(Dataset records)
Content starts

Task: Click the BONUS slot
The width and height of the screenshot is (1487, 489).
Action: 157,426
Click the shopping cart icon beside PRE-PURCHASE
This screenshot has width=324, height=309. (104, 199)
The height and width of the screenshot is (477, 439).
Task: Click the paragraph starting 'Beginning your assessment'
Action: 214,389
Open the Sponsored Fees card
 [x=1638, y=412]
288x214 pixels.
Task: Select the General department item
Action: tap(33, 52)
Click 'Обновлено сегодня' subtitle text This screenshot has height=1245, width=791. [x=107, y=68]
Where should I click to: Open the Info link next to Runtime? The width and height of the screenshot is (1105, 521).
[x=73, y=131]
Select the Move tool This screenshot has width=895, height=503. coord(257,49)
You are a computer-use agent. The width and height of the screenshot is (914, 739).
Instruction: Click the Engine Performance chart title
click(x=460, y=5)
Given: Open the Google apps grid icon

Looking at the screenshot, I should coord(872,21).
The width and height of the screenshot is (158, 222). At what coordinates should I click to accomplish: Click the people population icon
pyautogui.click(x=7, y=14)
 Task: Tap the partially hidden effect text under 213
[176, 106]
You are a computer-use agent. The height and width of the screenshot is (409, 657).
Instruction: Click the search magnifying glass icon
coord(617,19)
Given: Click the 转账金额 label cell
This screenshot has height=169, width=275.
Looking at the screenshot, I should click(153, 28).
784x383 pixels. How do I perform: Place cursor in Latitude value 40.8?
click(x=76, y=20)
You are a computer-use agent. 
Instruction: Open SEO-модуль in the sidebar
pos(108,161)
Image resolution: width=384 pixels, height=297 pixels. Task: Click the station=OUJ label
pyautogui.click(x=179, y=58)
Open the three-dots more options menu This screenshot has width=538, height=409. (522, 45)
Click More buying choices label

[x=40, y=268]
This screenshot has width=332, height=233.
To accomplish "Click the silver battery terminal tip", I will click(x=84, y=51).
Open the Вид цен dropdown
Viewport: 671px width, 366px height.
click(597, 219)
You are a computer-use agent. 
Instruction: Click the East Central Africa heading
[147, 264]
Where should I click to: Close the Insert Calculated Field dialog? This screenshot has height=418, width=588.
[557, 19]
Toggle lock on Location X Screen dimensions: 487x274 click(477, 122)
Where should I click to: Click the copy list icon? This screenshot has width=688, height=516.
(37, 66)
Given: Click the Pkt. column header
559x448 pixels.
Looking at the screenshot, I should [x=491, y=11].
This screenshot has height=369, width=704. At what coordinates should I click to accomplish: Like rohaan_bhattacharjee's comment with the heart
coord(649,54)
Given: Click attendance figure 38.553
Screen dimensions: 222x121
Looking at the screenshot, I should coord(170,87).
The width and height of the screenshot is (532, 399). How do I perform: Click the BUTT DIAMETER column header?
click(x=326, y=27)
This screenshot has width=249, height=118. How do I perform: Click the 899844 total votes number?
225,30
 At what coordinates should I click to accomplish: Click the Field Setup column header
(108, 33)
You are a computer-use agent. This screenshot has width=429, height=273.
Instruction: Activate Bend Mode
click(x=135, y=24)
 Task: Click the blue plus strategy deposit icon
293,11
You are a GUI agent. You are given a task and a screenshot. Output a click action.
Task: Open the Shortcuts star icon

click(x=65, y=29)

Content ends

**Try it**
Copy out every record above exactly as written.

**Your solution**
Task: Click the BONUS slot
The width and height of the screenshot is (1487, 489).
Action: 157,426
Click the shopping cart icon beside PRE-PURCHASE
This screenshot has width=324, height=309. (104, 199)
The height and width of the screenshot is (477, 439).
Task: Click the paragraph starting 'Beginning your assessment'
Action: 214,389
Open the Sponsored Fees card
 [x=1638, y=412]
288x214 pixels.
Task: Select the General department item
Action: tap(33, 52)
Click 'Обновлено сегодня' subtitle text This screenshot has height=1245, width=791. [x=107, y=68]
Where should I click to: Open the Info link next to Runtime? The width and height of the screenshot is (1105, 521).
[x=73, y=131]
Select the Move tool This screenshot has width=895, height=503. coord(257,49)
You are a computer-use agent. The width and height of the screenshot is (914, 739).
Instruction: Click the Engine Performance chart title
click(x=460, y=5)
Given: Open the Google apps grid icon

Looking at the screenshot, I should coord(872,21).
The width and height of the screenshot is (158, 222). At what coordinates should I click to accomplish: Click the people population icon
pyautogui.click(x=7, y=14)
 Task: Tap the partially hidden effect text under 213
[176, 106]
You are a computer-use agent. The height and width of the screenshot is (409, 657).
Instruction: Click the search magnifying glass icon
coord(617,19)
Given: Click the 转账金额 label cell
This screenshot has height=169, width=275.
Looking at the screenshot, I should click(153, 28).
784x383 pixels. How do I perform: Place cursor in Latitude value 40.8?
click(x=76, y=20)
You are a computer-use agent. 
Instruction: Open SEO-модуль in the sidebar
pos(108,161)
Image resolution: width=384 pixels, height=297 pixels. Task: Click the station=OUJ label
pyautogui.click(x=179, y=58)
Open the three-dots more options menu This screenshot has width=538, height=409. (522, 45)
Click More buying choices label

[x=40, y=268]
This screenshot has width=332, height=233.
To accomplish "Click the silver battery terminal tip", I will click(x=84, y=51).
Open the Вид цен dropdown
Viewport: 671px width, 366px height.
click(597, 219)
You are a computer-use agent. 
Instruction: Click the East Central Africa heading
[147, 264]
Where should I click to: Close the Insert Calculated Field dialog? This screenshot has height=418, width=588.
[557, 19]
Toggle lock on Location X Screen dimensions: 487x274 click(477, 122)
Where should I click to: Click the copy list icon? This screenshot has width=688, height=516.
(37, 66)
Given: Click the Pkt. column header
559x448 pixels.
Looking at the screenshot, I should [x=491, y=11].
This screenshot has height=369, width=704. At what coordinates should I click to accomplish: Like rohaan_bhattacharjee's comment with the heart
coord(649,54)
Given: Click attendance figure 38.553
Screen dimensions: 222x121
Looking at the screenshot, I should coord(170,87).
The width and height of the screenshot is (532, 399). How do I perform: Click the BUTT DIAMETER column header?
click(x=326, y=27)
This screenshot has width=249, height=118. How do I perform: Click the 899844 total votes number?
225,30
 At what coordinates should I click to accomplish: Click the Field Setup column header
(108, 33)
You are a computer-use agent. This screenshot has width=429, height=273.
Instruction: Activate Bend Mode
click(x=135, y=24)
 Task: Click the blue plus strategy deposit icon
293,11
You are a GUI agent. You are given a task and a screenshot. Output a click action.
Task: Open the Shortcuts star icon

click(x=65, y=29)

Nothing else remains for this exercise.